The strategy worked. Undertone became the kind of indie horror film that generates word of mouth, critical praise, and audience devotion. Stephen King praised Nina Carrillo’s performance. Eli Roth said the sound design deserved an Oscar nomination. In Dolby theaters, the spatial audio design—where disembodied voices move through the house as if they’re physically present—creates something genuinely unsettling.

Fannin, who has seen the film 30-plus times, still finds himself looking over his shoulder.

The Blueprint for the Future

What makes this story relevant beyond Undertone is the economics. Fannin has figured out something the studios seem to have forgotten: you don’t need $100 million to tell a story that resonates. You need a concept that matches your budget.

“The concept needs to be small, and it needs to be executably small,” Fannin explains. “There are people who want to make a $30 million movie for a $3 million budget, and you just can’t do that.
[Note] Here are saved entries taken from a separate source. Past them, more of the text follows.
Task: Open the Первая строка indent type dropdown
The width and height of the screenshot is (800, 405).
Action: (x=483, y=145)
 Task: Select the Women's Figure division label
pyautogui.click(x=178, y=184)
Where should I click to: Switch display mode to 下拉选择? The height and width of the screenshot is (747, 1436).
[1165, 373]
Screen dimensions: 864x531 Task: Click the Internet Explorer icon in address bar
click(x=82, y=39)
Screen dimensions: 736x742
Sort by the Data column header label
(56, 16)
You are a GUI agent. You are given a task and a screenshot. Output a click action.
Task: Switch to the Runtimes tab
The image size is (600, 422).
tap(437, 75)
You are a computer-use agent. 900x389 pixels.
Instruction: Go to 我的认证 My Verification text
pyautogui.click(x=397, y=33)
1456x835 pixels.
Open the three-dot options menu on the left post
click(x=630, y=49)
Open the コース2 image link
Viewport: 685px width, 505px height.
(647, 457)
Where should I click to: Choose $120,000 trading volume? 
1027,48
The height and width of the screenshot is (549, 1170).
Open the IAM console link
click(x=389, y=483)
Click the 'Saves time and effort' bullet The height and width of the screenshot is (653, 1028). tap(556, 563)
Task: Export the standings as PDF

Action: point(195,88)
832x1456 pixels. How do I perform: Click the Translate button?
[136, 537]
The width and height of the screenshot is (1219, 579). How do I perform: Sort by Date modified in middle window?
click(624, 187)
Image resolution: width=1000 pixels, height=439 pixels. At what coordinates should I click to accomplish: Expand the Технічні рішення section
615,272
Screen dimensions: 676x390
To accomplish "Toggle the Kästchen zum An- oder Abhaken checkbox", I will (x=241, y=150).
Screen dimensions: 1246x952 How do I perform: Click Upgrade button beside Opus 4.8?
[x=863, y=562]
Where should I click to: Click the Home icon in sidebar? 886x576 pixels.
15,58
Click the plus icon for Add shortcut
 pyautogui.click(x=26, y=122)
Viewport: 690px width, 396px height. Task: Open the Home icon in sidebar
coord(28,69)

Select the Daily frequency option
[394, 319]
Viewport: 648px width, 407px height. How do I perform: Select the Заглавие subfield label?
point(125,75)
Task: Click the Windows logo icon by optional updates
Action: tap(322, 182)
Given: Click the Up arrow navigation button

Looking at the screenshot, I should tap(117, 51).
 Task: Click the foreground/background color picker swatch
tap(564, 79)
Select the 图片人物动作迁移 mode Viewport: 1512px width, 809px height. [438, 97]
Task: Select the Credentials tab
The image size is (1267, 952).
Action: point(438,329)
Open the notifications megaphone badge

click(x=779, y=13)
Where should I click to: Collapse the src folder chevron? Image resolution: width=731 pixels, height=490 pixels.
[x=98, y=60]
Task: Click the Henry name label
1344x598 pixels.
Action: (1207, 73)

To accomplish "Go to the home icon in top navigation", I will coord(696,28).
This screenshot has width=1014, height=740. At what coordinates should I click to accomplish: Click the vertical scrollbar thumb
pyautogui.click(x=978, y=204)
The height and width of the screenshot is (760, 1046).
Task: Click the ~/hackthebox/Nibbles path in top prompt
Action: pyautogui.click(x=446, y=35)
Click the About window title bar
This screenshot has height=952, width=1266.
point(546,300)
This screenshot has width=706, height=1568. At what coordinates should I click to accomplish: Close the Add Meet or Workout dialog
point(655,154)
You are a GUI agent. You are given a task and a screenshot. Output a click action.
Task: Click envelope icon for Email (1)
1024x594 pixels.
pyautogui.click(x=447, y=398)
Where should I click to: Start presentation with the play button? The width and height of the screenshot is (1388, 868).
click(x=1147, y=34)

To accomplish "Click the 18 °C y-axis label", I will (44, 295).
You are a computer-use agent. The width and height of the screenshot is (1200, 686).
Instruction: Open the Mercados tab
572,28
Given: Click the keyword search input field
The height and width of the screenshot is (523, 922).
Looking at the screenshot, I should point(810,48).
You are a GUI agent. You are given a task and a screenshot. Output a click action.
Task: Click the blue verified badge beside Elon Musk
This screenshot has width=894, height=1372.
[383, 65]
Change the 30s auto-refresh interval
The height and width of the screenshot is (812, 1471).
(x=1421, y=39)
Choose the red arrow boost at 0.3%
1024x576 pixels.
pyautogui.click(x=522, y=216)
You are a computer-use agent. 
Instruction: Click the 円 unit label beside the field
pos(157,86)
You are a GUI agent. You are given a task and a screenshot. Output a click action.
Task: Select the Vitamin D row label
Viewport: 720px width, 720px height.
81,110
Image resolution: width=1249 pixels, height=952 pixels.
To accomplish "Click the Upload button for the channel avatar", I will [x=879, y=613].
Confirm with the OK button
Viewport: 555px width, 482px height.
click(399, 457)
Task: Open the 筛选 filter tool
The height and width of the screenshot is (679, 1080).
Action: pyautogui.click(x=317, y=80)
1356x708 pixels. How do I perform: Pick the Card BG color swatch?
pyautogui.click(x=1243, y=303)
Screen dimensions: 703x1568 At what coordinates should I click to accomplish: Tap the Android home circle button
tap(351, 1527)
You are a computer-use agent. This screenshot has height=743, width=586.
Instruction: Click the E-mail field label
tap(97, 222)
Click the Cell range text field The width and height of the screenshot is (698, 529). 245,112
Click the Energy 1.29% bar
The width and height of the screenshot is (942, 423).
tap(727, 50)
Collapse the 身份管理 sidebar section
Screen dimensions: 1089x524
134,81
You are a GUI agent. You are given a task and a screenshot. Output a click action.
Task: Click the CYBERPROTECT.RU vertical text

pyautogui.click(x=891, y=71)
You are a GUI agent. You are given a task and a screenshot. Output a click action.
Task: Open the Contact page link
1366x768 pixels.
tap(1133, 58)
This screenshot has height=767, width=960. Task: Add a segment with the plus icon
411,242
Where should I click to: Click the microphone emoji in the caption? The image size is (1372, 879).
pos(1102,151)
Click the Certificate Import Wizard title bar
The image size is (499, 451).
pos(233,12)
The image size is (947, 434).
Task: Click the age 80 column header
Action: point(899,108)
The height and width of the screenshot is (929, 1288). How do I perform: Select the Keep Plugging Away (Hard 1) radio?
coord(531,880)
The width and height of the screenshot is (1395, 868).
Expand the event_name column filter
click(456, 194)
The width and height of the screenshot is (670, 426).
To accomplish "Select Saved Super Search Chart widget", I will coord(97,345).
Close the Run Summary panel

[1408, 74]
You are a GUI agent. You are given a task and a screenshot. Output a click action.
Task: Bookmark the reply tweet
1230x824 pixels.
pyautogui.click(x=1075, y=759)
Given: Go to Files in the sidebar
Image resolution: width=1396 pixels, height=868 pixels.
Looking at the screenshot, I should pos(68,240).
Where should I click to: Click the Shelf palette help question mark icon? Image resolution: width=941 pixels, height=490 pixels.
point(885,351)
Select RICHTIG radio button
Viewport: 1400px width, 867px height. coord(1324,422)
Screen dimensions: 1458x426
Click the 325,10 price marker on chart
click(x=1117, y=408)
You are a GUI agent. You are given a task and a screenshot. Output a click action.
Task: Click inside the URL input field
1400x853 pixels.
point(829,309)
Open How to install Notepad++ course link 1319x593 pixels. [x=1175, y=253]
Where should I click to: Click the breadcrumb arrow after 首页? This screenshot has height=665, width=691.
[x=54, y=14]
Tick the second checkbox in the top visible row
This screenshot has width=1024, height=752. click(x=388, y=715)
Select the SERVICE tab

The concept has to support it.”

It’s harder to lose money on a $500,000 film than on a $1.5 million film, even though the latter is only three times the budget. The economics are cleaner. Recoupment becomes possible. Most importantly, creativity isn’t strangled by the need to justify massive expenditures.

Kino has also built equity into their crew model. The people who showed up and did the work have a piece of the win. Every department head, every key crew member, shared in the success. When the film entered a bidding war, and A24 bought it for significantly more than the production budget, the people who made it got paid.

“I believe film and TV are the most collaborative medium in existence,” Fannin says. “We need to embrace that and financially incentivize everyone to make the best film possible and run in the same direction.”

The Indie Film Revolution Is Here

Fannin is optimistic about what’s happening in independent cinema. The traditional studio model is in flux—mergers, acquisitions, cycles of fear. But for filmmakers willing to be tenacious, the opportunity is real.

“We’re seeing this shift,” he says. “The world is always shifting, but it’s shifting more rapidly than ever. If you can get ahead of that curve, there’s an opportunity.”

What he’s built at Kino—combining technology, smart financing, crew equity, and a genuine belief in creative storytelling—suggests a different path forward. Not the old indie model of festivals and arthouse theaters. Not the blockbuster model of bloated budgets and tentpole IP. Something new.

“Felt like the audience for film, hoped other weirdos would too.”

It’s a model rooted in a 17-year-old who snuck out to watch The Matrix and realized he was living in a false reality. Now, over a decade into his filmmaking journey, he’s building tools to help other filmmakers tell their truths more efficiently.

The horror film that emerged from this philosophy—made by a team of collaborators who believed in the project, shot in weeks, edited in months, and purchased by one of the smartest distributors in the game—is proof that the model works.

In a landscape where studio executives wonder why blockbuster after blockbuster underperforms, here’s a question: What if the answer isn’t to spend more money, but less? What if the answer is to trust the filmmakers, trust the concept, and trust the audience?

Daril Fannin seems to have figured it out. And if he’s right, independent cinema isn’t dying—it’s just being reborn.